Roz knows firsthand the impact ARF and RHD can have, and works closely with the community to prevent, diagnosis and manage ARF and RHD.

“I’m passionate about rheumatic heart disease because it’s such a big problem in Maningrida. As the echo screening showed during the Pedrino study, the rates of RHD here are among the highest anywhere in the world”, said Roz.

Results from the study made headlines around Australia after the study found many cases of RHD.

In her capacity as a well-known and trusted member of the community, Roz and her colleagues at Mala’la Health Service, along with school staff and community members, played a key role in helping carry out the Pedrino study.

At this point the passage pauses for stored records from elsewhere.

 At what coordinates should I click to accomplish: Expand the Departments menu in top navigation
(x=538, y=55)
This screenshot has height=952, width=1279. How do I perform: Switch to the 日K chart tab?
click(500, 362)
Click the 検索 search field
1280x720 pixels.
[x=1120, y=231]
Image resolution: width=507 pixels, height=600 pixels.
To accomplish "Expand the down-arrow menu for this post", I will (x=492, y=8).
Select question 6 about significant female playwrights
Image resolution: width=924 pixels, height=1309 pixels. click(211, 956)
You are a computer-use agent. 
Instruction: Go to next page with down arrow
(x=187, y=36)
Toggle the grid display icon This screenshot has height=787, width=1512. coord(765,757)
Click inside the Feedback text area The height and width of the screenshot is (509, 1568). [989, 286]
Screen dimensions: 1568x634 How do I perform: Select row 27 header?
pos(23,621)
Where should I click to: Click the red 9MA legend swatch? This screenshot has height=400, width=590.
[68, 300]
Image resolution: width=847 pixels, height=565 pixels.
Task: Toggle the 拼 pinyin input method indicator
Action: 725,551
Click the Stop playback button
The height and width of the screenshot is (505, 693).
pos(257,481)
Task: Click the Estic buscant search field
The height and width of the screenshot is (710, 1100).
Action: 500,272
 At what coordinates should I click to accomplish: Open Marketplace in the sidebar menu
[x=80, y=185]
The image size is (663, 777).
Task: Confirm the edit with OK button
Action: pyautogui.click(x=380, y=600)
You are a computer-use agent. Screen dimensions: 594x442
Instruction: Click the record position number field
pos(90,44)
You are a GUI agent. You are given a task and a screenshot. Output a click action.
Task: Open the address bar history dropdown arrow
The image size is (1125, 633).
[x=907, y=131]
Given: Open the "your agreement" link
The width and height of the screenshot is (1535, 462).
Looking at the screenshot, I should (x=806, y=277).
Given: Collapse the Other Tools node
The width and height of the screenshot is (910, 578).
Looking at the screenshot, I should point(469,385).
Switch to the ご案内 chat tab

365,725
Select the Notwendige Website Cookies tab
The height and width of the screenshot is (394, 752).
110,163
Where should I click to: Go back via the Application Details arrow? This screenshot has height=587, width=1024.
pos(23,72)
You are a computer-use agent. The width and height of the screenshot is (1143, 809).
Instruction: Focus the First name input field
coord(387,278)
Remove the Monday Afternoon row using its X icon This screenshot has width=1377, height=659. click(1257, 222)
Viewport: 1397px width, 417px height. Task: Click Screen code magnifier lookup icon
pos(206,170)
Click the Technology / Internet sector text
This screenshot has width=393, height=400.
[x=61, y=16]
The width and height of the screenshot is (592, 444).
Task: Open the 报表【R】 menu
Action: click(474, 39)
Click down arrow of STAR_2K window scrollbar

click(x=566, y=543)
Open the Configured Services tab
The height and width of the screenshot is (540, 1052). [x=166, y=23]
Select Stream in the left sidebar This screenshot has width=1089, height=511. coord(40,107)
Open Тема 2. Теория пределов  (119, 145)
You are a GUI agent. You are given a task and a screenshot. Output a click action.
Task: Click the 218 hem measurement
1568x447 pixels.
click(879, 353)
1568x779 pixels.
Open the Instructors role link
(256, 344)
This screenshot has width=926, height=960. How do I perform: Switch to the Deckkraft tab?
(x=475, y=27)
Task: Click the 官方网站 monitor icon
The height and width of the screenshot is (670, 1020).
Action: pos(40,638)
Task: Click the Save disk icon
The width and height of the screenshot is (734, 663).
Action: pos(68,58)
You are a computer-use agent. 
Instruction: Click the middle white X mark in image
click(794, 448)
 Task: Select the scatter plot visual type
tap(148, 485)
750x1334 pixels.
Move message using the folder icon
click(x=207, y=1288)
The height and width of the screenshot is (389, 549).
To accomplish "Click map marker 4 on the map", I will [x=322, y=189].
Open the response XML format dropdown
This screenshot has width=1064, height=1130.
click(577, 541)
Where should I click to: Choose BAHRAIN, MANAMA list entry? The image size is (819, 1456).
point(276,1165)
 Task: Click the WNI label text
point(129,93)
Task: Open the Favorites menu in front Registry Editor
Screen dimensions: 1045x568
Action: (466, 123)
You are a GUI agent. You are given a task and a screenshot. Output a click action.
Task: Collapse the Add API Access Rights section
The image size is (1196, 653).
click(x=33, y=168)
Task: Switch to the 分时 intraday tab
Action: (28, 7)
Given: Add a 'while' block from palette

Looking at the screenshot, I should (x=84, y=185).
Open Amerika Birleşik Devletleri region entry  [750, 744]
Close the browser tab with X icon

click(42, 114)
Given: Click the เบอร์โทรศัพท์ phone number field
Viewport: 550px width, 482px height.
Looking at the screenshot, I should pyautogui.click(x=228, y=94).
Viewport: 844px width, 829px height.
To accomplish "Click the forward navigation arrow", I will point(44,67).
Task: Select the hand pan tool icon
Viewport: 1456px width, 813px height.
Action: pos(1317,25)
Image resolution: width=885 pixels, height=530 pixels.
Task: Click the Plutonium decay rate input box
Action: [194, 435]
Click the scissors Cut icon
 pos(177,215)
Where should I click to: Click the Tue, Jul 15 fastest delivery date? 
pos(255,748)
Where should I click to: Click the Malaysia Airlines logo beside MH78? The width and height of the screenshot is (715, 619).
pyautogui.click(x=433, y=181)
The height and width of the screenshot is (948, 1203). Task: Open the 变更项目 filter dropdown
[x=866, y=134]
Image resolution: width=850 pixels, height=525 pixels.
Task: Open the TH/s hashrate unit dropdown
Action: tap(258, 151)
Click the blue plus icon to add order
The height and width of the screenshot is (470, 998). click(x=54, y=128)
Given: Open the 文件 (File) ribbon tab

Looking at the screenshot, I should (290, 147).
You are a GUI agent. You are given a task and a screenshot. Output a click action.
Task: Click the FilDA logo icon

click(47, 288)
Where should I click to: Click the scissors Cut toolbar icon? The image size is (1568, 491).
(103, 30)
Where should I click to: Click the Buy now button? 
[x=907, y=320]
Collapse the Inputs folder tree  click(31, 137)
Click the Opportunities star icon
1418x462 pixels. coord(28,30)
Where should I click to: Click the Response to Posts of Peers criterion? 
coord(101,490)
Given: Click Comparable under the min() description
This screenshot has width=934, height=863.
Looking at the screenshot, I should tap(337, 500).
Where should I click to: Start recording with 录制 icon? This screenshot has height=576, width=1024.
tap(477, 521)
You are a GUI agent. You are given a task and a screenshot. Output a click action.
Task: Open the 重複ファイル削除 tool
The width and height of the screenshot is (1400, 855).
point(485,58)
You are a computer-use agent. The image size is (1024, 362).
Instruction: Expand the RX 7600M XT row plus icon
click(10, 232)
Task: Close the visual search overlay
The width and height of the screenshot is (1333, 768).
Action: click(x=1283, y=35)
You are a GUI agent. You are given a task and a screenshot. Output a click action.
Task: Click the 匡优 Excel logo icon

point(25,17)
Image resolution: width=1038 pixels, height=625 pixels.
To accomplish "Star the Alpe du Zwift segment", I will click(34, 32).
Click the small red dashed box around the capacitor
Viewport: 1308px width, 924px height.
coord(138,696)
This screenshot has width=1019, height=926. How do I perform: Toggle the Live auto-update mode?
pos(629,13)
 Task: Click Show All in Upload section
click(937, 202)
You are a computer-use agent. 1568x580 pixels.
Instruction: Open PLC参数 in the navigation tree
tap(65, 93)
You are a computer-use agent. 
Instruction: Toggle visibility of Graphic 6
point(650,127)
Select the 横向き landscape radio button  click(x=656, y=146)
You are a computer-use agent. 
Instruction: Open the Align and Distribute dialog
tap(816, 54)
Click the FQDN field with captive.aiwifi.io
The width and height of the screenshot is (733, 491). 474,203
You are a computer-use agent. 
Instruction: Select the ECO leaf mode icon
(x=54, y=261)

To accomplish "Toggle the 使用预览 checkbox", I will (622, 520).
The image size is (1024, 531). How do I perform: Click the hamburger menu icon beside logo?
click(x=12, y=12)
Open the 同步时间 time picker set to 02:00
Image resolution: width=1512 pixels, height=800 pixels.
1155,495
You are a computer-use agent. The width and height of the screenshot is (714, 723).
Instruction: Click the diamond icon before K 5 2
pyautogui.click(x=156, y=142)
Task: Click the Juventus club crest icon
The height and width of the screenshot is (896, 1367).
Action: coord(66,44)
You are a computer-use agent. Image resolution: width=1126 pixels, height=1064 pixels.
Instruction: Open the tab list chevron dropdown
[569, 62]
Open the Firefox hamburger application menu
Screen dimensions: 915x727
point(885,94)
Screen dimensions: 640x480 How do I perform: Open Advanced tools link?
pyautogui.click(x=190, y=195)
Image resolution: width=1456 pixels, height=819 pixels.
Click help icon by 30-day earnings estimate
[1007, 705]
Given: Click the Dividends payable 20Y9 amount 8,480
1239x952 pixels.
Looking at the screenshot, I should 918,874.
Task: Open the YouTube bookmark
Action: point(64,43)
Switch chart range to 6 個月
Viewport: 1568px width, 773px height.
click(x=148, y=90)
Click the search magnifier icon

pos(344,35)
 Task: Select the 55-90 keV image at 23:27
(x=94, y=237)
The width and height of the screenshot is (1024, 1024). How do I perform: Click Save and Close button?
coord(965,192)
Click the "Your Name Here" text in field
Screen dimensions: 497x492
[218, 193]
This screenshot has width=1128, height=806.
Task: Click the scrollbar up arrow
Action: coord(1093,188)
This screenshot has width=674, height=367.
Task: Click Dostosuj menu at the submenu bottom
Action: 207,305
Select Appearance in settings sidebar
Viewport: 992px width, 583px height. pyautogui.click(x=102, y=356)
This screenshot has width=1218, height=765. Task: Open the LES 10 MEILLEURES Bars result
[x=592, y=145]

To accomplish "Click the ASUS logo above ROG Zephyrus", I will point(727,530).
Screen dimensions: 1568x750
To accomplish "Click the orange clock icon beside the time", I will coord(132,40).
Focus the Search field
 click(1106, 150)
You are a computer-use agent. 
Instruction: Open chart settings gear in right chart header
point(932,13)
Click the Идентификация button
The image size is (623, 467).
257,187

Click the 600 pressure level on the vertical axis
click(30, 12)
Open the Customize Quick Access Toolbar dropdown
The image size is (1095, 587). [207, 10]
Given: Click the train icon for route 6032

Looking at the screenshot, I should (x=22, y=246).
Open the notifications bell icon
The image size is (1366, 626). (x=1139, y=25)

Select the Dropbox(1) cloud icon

“In the second round of screening I didn’t do any echo screening like I did in the first round, instead Killa, Tiffy and I went around the community and brought the kids in who weren’t engaging with the school. These were kids that were missed in the first round or sometimes kids already diagnosed with RHD who needed a follow up with Dr Bo,” added Roz.

The Pedrino study, like Roz’s approach, was successful because of the way it brought researchers, local health staff, teachers and members of the community together. This whole community approach was successful in identifying a large number of undiagnosed cases of RHD while also teaching children about ARF and RHD in their own language.

“After the study, I had this little five-year-old girl bring her mother in to see me. The mother didn’t know why she had been brought in. It turned out the child had a cut on her finger and was worried it was a sore. She said she needed to bring her mum in so I could fix her up, so she didn’t get the sick heart. She learned about skin health and sore throats at school as part of the Pedrino study’s education component.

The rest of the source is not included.